begin DATASET ENTRIES
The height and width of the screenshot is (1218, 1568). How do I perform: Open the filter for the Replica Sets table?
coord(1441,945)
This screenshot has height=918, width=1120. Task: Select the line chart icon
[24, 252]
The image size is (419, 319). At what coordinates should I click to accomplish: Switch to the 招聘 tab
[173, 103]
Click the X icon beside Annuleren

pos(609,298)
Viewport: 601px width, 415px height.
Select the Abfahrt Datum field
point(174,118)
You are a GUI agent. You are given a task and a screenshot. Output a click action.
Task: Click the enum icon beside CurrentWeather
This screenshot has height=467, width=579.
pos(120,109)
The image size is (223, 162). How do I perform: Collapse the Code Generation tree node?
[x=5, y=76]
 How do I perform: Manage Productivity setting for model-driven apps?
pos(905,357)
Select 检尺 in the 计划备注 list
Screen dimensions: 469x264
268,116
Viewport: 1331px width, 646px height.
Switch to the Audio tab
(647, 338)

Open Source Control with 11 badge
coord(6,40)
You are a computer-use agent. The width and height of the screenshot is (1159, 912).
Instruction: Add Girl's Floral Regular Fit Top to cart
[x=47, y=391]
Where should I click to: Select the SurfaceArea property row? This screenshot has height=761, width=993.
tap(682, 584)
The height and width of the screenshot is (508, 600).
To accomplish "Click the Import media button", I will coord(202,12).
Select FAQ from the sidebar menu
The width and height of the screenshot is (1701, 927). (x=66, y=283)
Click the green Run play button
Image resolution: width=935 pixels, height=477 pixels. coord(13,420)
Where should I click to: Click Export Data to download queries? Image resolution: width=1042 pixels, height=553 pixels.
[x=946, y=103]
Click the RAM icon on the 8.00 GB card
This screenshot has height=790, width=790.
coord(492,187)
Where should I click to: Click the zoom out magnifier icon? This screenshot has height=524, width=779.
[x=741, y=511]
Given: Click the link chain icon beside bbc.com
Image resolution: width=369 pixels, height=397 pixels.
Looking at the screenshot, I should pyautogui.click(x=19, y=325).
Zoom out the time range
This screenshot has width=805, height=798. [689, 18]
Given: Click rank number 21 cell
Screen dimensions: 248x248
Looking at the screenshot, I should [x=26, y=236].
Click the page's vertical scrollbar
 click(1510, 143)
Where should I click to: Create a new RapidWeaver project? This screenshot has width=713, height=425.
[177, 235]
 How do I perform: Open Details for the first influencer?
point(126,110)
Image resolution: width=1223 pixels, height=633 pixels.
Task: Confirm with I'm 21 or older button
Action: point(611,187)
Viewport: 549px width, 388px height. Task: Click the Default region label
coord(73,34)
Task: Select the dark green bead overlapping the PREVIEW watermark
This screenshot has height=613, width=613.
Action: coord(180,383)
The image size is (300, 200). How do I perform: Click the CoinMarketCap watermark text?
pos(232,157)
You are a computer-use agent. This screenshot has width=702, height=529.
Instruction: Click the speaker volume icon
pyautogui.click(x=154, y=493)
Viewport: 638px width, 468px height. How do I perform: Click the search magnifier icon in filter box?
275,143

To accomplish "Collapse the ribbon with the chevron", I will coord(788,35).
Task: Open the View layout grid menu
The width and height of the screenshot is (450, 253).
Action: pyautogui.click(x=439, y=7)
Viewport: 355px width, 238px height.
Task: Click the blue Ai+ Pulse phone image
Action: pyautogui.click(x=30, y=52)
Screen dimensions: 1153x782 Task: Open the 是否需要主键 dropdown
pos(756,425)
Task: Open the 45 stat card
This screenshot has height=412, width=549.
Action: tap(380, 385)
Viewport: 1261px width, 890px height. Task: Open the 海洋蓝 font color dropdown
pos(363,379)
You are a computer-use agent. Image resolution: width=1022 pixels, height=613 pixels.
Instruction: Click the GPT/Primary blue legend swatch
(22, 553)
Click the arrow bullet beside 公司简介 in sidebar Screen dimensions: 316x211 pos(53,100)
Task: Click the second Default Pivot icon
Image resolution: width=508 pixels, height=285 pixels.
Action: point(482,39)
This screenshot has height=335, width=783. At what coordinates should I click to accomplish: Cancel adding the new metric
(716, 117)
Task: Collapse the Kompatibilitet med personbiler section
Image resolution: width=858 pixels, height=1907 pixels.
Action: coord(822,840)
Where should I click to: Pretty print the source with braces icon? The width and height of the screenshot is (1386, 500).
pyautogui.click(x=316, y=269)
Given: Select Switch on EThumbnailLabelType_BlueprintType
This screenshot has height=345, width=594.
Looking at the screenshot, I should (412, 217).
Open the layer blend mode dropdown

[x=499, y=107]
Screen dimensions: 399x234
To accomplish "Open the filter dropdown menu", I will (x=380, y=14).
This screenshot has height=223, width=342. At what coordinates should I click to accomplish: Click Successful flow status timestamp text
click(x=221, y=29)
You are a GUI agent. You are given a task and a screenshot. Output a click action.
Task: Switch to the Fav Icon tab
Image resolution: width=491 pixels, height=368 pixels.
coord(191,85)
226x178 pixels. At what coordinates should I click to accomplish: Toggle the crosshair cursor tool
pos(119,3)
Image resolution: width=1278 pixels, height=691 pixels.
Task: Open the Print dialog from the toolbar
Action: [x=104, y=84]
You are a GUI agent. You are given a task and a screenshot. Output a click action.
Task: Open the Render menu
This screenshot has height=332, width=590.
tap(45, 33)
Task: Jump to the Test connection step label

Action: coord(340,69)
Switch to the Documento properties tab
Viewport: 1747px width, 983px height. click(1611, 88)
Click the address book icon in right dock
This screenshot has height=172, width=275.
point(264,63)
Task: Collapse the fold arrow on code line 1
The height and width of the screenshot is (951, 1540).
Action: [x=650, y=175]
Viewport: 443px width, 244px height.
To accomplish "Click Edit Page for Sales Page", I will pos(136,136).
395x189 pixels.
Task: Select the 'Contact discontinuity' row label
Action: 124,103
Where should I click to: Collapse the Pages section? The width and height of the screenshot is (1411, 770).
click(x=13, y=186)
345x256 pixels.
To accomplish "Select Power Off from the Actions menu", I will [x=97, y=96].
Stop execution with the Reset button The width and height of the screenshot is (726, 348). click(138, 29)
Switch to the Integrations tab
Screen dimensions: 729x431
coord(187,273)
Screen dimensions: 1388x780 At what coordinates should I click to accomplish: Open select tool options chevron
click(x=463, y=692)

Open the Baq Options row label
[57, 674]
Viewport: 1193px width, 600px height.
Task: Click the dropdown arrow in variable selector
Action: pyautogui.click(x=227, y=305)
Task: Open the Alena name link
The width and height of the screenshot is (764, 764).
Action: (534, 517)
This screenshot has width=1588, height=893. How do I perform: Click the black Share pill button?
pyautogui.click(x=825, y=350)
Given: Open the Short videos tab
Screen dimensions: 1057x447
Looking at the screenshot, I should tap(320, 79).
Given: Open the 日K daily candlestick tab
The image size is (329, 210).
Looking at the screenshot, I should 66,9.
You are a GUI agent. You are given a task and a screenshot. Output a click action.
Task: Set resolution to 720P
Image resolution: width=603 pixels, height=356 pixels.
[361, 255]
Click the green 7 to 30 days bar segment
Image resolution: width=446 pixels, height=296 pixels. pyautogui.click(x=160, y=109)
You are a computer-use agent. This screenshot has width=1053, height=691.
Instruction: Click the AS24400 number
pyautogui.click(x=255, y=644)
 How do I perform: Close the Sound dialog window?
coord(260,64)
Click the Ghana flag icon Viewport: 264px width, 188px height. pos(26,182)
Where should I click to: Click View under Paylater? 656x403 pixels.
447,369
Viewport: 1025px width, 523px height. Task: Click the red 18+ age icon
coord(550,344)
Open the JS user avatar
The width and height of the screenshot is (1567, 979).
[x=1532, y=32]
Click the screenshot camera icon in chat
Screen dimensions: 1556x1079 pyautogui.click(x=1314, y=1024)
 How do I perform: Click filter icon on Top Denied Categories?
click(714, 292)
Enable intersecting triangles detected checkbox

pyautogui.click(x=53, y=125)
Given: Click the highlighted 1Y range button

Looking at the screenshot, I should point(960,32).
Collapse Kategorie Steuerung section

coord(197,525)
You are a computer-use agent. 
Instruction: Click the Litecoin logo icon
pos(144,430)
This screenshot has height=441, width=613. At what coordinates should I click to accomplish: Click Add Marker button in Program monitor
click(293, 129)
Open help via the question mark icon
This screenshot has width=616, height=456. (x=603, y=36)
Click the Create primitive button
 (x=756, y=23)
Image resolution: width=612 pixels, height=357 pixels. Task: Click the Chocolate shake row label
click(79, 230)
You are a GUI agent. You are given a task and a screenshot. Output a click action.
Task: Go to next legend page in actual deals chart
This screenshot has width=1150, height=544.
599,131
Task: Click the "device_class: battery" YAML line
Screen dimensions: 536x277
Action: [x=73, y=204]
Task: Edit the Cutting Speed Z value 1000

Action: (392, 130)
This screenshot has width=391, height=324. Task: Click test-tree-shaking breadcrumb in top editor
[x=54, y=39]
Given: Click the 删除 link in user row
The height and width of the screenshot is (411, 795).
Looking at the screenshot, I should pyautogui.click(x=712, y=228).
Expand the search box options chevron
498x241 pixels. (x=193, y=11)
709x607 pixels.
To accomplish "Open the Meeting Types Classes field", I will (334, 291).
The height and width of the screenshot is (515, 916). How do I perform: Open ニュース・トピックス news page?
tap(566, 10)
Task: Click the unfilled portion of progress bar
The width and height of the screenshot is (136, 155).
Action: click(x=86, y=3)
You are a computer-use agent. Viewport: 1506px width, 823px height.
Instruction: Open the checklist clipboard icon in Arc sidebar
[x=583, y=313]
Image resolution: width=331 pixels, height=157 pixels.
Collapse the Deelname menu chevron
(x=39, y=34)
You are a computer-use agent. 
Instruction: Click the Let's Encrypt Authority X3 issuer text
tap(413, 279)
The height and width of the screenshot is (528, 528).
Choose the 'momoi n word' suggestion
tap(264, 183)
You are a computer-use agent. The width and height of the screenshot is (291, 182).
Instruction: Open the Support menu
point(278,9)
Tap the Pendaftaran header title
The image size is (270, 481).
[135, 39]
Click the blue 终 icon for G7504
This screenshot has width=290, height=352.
end DATASET ENTRIES
§ **INSTRUCTIONS TO FOLLOW**
Rewrite the listing from the line containing "is (291, 182)." through the end, changing "Support" to "Help" and leaving everything else as it is.

§ **OUTPUT FOR THIS TASK**
You are a computer-use agent. The width and height of the screenshot is (291, 182).
Instruction: Open the Help menu
point(278,9)
Tap the Pendaftaran header title
The image size is (270, 481).
[135, 39]
Click the blue 终 icon for G7504
This screenshot has width=290, height=352.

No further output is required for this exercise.